‘The Devil’s Bath’ Review: Veronika Franz and Severin Fiala’s Beautiful but Staggeringly Bleak Vision of Female Depression in 18th Century Austria
20.02.2024 - 20:57
/ variety.com
Jessica Kiang Although it comes from the filmmaking duo behind “Goodnight Mommy” and “The Lodge,” Veronika Franz and Severin Fiala‘s “The Devil’s Bath” is not a horror movie. Its sinister, woodsy atmospherics, where wet leaves mingle with mud and fishscales and menstrual blood, may suggest witchcraft or devil worship.

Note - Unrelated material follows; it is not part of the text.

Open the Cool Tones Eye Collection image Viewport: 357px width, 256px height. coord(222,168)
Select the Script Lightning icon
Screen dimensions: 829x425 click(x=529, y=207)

But it is actually something far more frightening — an exploration, based on real records, of a chapter of Austrian history so dark it could be a black hole, which might account for its invisibility to posterity. But if the story is so pitilessly bleak you may want to look away, the filmmaking craft is so compelling that you can’t.
The world of “The Devil’s Bath” is one that cannot be easily escaped, however much one might want, in the words of one of the women it emblematizes, “to be gone from it.” With only a couple of feature acting credits to her name, Anja Plaschg (who as Soap&Skin also provides the soulful scraping strings and broken, breathy folk hymns on the soundtrack) is astonishingly convincing as Agnes, the young woman first seen happily weaving berries and twigs into her bridal headdress. It is 1750 in the Styria region of Upper Austria and Agnes is to marry Wolf (David Scheid) and move to his lakeside fishing community some way away from her native village.
The wedding is a joyful occasion, even if Agnes is nonplussed by the hillside house Wolf has borrowed money to buy for them. When her brother gives her the dismembered finger of a woman recently executed for infanticide (an act we witness in the film’s somber prologue) to use as a fertility token, she happily accepts, and places it under her and Wolf’s shared mattress.